It is the internationalist duty of all to come to the defense of the Iraqi masses against the U.S.’s bloody war. But it is also an elementary act of self-defense for the U.S. working class. The war will strengthen the ruling class in its relatively more “peaceful” economic war against the working class and poor at home. The cost of war will be used as an excuse for further attacks on our standard of living, and appeals to patriotism will be used against our strikes and protest struggles. The anti-Arab racism whipped up by the ruling class after September 11 and intensified by the current slaughter not only means the harassment, jailing and deportation of thousands of immigrants, but also increased racism against all people of color in the U.S.
Revolutionary communists don’t just condemn the current war; we openly declare that the U.S. working class, with the workers of the world, have a side to take -- for the defense of Iraq and for the defeat of U.S. imperialism! We don’t echo pacifist bleating against war in general, but call for a class war against imperialism.
One of the worst illusions spread by much of the current leadership of the anti-war movement regards the United Nations. For months the U.S. went through the motions of trying to get a majority on the U.N. Security Council to back their war against Iraq. France, as well as Germany, Russia and other countries, blocked these moves. The idea was promoted that U.N. weapons inspections offered a peaceful solution.
This bolstered illusions among some that the U.N. and the “anti-war” positions of these nations represented some alternative to war. At anti-war demonstrations some chanted “Vive la France” and called for support to the U.N. These illusions are inexcusable. The U.N. provided its fig leaf to the first Gulf War slaughter and then enforced the murderous economic sanctions against Iraq. The U.N. declared that only the imperialist powers can be armed with “weapons of mass destruction” and that the neo-colonial countries, beginning with Iraq, must be disarmed.

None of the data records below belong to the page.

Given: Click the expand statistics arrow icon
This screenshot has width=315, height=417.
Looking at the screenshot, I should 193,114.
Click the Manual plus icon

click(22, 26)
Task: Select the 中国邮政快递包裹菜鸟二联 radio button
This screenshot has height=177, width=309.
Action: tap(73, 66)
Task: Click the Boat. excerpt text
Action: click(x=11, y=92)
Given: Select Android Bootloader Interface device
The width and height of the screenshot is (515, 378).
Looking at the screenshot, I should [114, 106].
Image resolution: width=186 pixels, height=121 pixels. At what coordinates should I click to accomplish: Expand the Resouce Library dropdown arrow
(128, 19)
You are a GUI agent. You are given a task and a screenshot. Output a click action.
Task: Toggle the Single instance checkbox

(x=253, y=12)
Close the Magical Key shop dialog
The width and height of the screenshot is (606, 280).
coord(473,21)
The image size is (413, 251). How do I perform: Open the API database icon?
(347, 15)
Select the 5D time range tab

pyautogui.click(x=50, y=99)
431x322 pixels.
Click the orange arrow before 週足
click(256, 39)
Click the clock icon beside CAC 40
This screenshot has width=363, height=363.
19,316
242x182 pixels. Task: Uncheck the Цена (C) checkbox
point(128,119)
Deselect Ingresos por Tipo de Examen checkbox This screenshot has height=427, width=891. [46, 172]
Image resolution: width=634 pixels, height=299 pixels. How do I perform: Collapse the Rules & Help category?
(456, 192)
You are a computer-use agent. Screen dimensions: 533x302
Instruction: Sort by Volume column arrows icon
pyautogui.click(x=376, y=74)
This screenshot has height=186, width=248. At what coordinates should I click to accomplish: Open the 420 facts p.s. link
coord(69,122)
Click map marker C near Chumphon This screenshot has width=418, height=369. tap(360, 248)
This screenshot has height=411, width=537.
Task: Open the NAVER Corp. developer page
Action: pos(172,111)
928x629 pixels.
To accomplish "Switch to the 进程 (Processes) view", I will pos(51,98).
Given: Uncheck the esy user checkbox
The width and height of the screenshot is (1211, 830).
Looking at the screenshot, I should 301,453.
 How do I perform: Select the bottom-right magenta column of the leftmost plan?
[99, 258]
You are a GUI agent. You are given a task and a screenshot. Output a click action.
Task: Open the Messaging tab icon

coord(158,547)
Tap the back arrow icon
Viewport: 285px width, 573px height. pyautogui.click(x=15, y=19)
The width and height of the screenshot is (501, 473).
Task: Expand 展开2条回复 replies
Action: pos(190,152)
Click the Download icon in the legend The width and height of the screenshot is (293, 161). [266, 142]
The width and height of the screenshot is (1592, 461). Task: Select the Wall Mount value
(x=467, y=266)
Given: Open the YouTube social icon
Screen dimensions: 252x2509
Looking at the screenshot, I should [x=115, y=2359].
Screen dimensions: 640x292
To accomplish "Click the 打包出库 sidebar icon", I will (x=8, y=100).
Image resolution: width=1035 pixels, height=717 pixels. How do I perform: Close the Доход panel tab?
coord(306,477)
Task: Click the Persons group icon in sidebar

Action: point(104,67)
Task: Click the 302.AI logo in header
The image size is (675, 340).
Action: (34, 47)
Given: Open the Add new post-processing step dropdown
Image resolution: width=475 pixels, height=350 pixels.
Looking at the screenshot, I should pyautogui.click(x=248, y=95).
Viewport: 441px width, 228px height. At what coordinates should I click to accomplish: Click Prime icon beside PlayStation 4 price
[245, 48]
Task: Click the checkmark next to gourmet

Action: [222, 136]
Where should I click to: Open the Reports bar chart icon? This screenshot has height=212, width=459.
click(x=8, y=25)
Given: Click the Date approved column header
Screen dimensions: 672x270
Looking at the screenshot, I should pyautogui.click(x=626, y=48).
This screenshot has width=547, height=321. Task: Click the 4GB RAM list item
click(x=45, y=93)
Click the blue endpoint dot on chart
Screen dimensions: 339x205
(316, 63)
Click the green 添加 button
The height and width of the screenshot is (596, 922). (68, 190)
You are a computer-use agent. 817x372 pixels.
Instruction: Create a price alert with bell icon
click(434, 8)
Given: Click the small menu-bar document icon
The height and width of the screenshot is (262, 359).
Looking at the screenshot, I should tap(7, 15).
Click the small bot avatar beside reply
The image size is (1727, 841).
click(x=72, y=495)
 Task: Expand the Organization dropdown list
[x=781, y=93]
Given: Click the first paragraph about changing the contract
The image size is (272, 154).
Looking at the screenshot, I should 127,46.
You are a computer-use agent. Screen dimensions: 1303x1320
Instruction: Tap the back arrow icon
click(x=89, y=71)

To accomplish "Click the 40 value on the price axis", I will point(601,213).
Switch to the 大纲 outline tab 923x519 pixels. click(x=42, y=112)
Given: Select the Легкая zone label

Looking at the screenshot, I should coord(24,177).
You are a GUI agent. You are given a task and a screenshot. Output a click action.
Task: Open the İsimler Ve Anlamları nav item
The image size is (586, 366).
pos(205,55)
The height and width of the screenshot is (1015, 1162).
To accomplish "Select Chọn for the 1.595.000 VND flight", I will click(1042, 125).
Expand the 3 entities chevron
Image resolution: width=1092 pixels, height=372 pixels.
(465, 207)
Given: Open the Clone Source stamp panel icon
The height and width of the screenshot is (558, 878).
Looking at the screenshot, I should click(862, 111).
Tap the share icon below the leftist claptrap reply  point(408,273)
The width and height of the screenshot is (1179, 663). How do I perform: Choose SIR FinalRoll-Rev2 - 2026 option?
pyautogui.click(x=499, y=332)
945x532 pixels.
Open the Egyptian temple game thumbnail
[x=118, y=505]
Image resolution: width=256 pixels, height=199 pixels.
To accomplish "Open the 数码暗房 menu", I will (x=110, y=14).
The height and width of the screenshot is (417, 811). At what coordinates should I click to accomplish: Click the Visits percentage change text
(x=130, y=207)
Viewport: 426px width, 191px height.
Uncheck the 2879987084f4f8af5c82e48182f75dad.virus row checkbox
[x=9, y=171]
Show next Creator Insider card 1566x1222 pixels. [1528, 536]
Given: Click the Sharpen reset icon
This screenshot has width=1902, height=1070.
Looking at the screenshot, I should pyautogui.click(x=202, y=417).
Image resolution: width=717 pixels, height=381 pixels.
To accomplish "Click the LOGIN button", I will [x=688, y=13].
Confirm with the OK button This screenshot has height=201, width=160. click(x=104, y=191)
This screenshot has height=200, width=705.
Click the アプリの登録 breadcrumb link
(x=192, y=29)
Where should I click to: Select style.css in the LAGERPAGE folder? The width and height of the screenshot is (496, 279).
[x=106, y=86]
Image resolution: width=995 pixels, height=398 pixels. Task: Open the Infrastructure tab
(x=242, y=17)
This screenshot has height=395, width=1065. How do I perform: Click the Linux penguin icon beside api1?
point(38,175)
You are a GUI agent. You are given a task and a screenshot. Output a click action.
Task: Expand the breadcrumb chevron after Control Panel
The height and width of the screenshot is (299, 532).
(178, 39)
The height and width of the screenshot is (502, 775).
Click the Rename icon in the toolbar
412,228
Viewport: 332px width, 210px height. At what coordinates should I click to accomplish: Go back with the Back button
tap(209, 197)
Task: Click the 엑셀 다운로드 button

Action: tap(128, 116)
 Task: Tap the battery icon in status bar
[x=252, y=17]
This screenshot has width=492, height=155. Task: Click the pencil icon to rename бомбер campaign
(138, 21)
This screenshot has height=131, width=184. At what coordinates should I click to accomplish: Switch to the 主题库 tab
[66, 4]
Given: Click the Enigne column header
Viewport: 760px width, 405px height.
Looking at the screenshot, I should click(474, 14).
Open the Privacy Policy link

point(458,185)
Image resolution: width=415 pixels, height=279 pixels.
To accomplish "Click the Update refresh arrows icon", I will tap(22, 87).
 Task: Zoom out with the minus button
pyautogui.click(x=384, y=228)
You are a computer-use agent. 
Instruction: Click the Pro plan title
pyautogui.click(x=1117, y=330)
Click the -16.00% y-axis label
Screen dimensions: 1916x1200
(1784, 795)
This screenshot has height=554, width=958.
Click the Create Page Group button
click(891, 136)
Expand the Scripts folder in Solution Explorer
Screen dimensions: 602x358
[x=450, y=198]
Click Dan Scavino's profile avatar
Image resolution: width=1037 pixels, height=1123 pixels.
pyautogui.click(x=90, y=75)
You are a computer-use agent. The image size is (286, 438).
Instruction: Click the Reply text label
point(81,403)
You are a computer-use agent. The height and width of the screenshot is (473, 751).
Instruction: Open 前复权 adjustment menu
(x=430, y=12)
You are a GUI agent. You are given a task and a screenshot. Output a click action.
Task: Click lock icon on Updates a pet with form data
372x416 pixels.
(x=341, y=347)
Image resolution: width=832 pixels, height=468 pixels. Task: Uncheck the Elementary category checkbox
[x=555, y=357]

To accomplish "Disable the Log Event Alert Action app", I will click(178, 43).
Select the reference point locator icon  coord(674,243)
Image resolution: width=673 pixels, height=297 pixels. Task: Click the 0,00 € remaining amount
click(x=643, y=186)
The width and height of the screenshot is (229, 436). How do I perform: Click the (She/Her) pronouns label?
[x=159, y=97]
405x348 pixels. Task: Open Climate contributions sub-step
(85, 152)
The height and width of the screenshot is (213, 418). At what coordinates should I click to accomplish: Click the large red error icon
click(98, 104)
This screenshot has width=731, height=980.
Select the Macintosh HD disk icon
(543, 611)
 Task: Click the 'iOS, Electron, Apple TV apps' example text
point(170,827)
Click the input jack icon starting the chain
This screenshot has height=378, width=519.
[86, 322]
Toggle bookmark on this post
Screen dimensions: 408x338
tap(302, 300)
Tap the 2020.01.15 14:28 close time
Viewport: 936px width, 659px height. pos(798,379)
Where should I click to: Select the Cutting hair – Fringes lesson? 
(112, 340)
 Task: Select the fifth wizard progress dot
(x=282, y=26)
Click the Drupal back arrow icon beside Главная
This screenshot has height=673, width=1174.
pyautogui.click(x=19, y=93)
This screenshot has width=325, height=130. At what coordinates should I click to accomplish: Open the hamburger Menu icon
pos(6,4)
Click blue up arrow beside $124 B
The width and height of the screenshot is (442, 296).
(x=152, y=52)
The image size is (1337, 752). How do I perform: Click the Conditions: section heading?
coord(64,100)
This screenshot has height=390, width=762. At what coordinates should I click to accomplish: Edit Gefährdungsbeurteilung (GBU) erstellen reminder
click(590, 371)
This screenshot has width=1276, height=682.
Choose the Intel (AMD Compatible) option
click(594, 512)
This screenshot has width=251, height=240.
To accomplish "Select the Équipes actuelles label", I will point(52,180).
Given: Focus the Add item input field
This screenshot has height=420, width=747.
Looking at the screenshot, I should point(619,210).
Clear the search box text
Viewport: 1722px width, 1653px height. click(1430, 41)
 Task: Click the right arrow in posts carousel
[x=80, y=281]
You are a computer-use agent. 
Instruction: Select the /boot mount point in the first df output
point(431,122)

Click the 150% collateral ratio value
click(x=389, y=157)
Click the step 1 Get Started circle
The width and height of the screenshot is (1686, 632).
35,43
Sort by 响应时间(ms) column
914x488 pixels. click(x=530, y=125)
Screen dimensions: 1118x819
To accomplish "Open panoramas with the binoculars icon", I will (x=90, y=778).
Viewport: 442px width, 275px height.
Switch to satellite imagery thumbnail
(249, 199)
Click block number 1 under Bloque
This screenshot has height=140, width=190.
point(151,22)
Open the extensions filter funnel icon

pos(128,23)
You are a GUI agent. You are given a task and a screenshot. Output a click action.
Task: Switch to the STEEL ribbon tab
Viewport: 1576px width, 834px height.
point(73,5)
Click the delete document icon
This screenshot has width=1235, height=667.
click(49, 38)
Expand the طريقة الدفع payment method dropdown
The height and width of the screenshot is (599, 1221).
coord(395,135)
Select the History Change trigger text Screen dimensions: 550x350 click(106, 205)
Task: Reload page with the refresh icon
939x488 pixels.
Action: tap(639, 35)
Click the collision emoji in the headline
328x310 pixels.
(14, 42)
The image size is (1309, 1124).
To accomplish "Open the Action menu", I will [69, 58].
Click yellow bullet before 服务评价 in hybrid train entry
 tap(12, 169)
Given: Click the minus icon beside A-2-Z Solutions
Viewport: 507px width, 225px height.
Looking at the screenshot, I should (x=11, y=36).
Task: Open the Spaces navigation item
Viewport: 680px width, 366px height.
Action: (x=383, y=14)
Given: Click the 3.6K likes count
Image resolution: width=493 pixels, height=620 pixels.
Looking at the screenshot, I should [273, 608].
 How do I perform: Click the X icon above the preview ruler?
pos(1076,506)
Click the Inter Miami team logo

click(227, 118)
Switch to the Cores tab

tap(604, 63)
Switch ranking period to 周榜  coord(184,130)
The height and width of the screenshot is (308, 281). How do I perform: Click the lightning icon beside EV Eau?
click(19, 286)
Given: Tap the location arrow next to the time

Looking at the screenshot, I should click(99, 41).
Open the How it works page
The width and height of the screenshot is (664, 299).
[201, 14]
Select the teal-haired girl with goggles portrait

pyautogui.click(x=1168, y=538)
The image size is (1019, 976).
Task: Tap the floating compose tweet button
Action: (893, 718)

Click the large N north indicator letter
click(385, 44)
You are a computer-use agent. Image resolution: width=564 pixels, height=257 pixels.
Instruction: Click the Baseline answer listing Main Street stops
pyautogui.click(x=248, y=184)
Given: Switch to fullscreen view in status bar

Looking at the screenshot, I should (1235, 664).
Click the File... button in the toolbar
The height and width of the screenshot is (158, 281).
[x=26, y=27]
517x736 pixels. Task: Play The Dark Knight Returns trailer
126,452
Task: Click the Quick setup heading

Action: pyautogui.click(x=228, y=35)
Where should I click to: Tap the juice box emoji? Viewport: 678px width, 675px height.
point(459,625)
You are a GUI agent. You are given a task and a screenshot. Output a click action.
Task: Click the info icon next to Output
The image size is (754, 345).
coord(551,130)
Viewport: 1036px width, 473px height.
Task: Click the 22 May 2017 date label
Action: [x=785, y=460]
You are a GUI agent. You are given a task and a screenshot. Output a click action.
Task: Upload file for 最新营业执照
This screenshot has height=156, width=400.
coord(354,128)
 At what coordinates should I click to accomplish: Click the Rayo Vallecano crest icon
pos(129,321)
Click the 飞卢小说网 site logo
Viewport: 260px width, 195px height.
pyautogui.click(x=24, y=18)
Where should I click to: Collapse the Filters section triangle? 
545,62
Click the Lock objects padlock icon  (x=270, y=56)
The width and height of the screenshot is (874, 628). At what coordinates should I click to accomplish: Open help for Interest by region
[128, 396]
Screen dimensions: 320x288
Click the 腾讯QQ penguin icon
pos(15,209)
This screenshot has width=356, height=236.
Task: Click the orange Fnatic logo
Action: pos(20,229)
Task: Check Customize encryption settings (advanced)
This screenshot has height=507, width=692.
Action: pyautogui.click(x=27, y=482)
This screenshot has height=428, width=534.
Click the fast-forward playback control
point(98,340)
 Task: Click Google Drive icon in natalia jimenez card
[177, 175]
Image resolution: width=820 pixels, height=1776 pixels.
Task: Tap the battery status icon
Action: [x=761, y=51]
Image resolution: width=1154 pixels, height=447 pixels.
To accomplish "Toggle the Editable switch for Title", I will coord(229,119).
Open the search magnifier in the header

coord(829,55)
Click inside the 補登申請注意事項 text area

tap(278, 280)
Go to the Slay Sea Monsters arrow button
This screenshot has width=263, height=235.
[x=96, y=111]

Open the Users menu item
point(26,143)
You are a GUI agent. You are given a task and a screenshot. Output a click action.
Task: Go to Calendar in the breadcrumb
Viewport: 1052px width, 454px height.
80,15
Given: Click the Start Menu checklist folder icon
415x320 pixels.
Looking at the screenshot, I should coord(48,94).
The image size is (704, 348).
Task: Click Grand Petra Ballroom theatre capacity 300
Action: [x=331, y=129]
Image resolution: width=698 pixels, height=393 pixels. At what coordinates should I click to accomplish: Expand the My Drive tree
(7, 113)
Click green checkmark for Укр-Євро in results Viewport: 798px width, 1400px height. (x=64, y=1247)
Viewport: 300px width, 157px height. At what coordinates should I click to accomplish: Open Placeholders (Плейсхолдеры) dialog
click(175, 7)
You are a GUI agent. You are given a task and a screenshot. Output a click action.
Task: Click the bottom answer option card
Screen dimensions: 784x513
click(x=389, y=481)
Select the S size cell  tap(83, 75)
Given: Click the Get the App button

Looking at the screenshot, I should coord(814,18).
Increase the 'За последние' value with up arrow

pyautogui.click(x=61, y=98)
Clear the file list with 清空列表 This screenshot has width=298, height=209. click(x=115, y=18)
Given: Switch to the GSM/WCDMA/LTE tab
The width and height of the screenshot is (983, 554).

This only prepares the way for the imperialists to invade and re-colonize the nations of the “Third World” as the U.S. is now doing in Iraq.
Most importantly, the “anti-war” imperialists haven’t done anything to inconvenience the U.S.’s invasion now that it has begun. France has granted the U.S. airforce the right to fly through its airspace on way to bombarding Iraq, and Germany is even letting the U.S. use its airbases!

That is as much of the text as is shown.